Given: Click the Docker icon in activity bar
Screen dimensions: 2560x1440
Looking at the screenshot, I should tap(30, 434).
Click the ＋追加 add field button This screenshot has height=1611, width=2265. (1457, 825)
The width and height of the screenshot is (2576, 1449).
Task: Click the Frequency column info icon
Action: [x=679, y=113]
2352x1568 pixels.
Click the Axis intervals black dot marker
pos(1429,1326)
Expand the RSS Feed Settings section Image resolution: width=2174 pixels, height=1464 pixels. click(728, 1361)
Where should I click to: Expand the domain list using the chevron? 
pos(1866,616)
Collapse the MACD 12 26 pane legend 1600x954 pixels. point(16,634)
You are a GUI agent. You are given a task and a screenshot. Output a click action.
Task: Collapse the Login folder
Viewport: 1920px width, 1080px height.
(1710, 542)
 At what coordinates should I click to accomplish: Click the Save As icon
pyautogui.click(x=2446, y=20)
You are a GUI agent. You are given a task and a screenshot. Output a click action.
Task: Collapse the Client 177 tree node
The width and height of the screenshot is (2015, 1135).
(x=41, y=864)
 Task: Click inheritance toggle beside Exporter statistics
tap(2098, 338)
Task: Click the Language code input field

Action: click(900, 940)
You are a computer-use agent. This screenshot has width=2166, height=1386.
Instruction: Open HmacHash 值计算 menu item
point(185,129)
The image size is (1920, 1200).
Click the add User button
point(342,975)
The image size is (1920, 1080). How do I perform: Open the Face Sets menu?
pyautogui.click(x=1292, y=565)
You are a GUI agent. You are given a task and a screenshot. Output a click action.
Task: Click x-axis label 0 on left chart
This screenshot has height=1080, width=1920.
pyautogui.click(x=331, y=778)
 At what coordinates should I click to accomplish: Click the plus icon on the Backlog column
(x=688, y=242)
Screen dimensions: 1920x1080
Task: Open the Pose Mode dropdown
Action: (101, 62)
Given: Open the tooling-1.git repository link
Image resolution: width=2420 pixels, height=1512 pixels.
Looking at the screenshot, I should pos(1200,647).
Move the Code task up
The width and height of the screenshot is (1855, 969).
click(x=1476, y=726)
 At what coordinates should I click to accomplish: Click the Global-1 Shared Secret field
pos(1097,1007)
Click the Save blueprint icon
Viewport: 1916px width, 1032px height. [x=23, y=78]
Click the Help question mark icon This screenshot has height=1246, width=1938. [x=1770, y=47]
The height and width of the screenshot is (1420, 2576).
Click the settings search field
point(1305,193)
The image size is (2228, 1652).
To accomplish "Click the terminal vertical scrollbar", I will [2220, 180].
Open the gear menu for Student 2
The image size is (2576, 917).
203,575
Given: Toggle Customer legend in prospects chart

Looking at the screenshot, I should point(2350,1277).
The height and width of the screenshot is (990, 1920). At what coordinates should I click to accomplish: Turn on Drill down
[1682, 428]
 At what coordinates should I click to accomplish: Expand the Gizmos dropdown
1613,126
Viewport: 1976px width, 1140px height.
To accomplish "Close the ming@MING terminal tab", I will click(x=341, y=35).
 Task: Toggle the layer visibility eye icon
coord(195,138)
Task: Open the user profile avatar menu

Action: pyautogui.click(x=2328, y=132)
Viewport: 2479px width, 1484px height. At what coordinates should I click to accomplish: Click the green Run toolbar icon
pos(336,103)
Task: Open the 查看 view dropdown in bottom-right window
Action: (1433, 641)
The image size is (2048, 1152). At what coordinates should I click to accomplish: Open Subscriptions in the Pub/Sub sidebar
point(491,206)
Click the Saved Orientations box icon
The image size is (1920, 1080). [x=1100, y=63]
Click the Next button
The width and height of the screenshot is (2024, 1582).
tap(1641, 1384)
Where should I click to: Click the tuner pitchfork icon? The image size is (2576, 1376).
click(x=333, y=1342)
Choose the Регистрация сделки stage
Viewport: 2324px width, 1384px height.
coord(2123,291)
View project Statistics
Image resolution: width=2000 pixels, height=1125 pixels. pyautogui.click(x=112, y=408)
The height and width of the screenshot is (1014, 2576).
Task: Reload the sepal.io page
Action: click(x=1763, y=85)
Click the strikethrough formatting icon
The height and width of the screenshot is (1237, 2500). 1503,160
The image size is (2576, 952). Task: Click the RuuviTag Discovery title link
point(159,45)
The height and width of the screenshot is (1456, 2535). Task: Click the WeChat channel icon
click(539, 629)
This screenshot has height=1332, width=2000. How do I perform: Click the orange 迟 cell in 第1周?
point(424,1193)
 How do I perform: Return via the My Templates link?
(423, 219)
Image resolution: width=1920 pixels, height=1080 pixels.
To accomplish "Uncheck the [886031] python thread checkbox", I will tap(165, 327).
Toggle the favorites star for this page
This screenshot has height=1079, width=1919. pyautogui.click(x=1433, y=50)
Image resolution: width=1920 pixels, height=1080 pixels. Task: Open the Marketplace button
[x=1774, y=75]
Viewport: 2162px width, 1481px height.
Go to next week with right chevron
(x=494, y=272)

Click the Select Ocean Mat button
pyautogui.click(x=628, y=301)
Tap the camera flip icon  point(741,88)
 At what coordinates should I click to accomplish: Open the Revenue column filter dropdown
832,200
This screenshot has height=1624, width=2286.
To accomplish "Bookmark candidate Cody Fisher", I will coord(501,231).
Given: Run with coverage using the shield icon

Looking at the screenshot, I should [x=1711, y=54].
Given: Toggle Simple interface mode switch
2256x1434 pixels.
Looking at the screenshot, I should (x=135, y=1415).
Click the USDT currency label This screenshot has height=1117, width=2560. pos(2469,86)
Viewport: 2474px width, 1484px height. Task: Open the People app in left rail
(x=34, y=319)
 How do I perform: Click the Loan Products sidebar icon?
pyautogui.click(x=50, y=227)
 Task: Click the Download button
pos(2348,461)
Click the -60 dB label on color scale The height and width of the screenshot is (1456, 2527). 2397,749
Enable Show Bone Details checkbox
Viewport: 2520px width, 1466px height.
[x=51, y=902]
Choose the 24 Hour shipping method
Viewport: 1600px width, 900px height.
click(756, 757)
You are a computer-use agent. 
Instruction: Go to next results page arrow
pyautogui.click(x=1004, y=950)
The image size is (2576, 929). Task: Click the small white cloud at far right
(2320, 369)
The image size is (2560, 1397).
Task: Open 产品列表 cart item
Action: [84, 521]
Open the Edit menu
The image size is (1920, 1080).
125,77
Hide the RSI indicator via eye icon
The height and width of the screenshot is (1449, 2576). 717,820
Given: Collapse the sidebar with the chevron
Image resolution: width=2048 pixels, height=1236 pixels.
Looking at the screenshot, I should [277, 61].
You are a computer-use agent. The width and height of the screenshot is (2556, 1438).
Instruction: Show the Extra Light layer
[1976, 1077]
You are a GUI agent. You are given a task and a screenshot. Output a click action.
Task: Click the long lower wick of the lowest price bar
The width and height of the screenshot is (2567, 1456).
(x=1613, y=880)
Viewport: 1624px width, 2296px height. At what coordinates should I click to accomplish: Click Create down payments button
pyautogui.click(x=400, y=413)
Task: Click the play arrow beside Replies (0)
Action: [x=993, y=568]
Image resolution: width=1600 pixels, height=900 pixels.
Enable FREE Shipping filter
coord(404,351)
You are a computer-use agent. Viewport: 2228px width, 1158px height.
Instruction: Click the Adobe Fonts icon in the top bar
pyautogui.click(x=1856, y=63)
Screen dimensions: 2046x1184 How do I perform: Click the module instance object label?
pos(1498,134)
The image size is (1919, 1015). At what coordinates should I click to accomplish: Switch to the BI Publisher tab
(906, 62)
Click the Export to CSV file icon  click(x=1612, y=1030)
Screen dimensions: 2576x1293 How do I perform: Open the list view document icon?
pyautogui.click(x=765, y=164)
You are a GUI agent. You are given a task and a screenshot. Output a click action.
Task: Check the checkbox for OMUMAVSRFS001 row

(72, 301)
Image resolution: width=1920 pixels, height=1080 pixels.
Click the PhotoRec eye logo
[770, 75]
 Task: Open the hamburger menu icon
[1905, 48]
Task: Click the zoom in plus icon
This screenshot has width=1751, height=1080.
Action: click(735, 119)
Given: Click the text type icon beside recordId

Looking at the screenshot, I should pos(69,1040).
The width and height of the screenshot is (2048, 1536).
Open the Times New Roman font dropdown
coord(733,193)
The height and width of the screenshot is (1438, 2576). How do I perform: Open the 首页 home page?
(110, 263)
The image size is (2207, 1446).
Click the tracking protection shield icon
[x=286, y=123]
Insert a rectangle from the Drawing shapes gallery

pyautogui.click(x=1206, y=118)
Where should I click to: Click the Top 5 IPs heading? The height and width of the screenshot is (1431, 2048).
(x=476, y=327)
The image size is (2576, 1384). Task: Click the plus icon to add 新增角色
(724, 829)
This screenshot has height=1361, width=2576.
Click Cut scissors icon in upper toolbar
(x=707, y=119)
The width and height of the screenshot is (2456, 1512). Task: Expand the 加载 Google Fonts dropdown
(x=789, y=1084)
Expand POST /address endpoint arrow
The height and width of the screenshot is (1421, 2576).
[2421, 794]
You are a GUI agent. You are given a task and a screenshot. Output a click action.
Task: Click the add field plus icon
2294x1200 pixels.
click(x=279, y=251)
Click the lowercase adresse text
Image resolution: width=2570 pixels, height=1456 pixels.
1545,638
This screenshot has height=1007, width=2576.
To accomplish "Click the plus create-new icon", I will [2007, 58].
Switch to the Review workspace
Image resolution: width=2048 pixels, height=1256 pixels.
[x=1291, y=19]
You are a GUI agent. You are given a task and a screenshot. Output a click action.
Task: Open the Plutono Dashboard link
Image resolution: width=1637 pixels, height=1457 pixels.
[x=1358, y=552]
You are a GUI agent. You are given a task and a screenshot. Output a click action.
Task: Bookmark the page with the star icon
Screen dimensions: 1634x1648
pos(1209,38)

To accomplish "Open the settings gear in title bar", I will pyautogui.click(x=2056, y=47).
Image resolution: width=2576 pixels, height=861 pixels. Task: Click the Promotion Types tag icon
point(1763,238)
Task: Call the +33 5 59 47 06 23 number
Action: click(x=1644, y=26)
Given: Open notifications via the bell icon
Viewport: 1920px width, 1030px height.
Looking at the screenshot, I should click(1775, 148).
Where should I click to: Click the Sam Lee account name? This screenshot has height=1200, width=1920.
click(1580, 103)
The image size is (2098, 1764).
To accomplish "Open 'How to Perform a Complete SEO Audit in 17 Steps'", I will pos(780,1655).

● **Exercise**: Output exactly the lines of the records from the first through the one bearing "2352x1568 pixels.", both ends included.

● **Your solution**:
Given: Click the Docker icon in activity bar
Screen dimensions: 2560x1440
Looking at the screenshot, I should tap(30, 434).
Click the ＋追加 add field button This screenshot has height=1611, width=2265. (1457, 825)
The width and height of the screenshot is (2576, 1449).
Task: Click the Frequency column info icon
Action: [x=679, y=113]
2352x1568 pixels.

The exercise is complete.